Texas gas line rule: Many Fort Worth homeowners are surprised that the Texas homeowner exemption excludes gas work. You cannot legally connect your own gas range, gas cooktop, or gas oven to the supply line in Texas without a TSBPE-licensed plumber. This isn't a Fort Worth-specific rule — it's statewide. Texas Health & Safety Code Chapter 1301 governs gas fitting and requires a licensed plumber for all piping work including appliance connections. Budget $200–$500 for a plumber's appliance hookup visit if you're DIY-installing the kitchen otherwise.
Fort Worth open-concept kitchen (wall removal): The most popular Fort Worth kitchen renovation — opening the kitchen to the living room — frequently involves removing a wall.
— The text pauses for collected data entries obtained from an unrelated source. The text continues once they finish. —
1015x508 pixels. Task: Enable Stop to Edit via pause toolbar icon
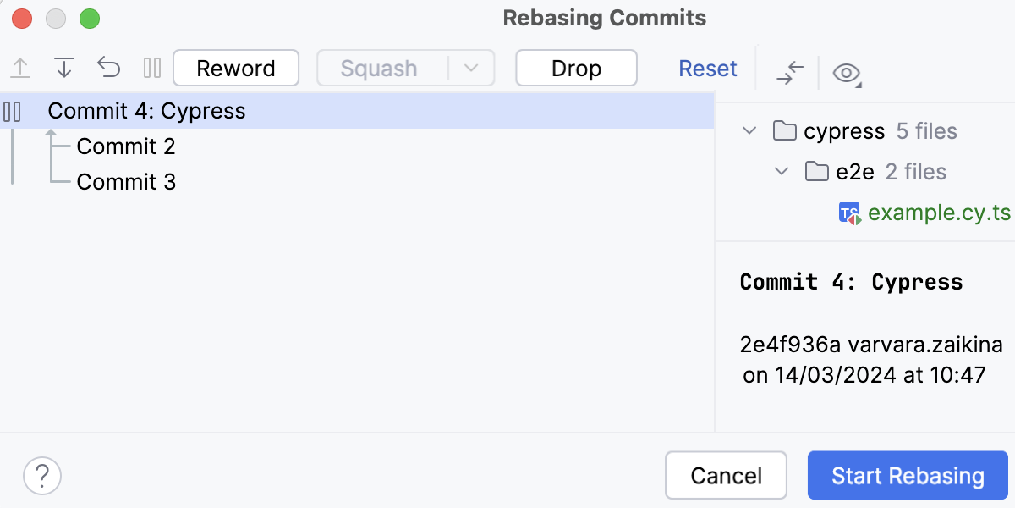(151, 68)
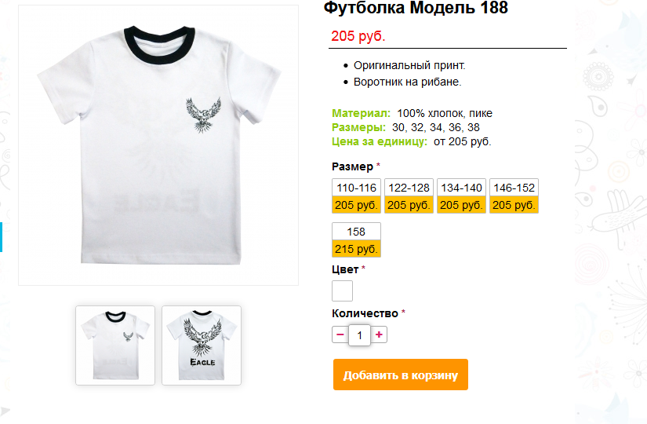Click the eagle print on main image
This screenshot has height=424, width=647.
(203, 115)
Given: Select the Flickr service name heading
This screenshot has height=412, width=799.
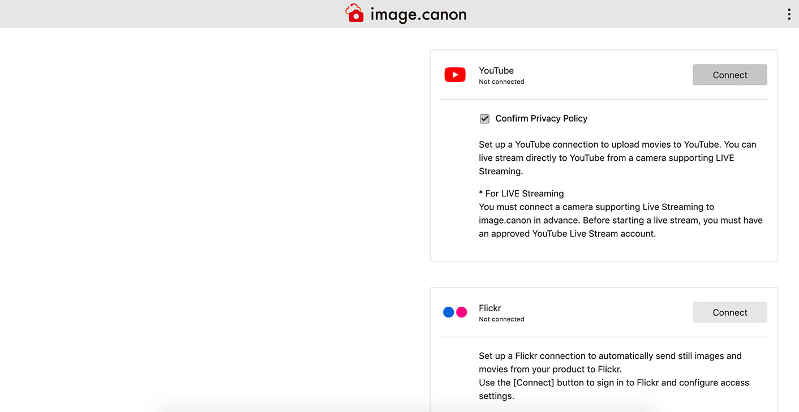Looking at the screenshot, I should pos(490,308).
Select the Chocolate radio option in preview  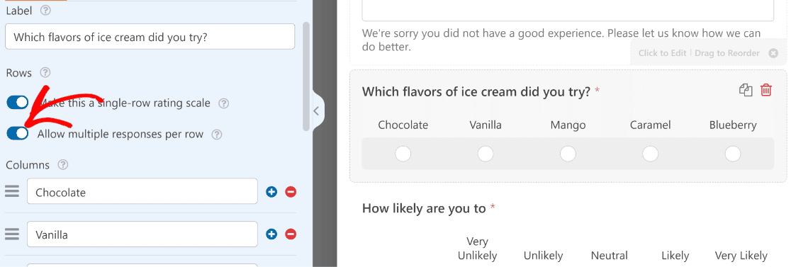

In Fort Worth's slab-on-grade ranch homes, that wall is often load-bearing. Structural assessment before demo is essential — a licensed structural engineer's assessment runs $500–$1,000 and identifies header size requirements. A Fort Worth contractor who agrees to remove a wall without identifying whether it's load-bearing is not protecting your home's structural integrity.
Post-1970s electrical: Fort Worth homes from the 1970s–1980s often have aluminum wiring in branch circuits. Aluminum wiring in kitchen circuits is a fire risk at connection points (receptacles, switches). A licensed TDLR electrician inspecting a 1978 Fort Worth ranch kitchen will identify aluminum branch circuit wiring and recommend anti-oxidant compound treatment plus pigtailing with copper at all connection points — or full copper replacement. DIYers who don't identify aluminum wiring can create fire hazards at every device they install.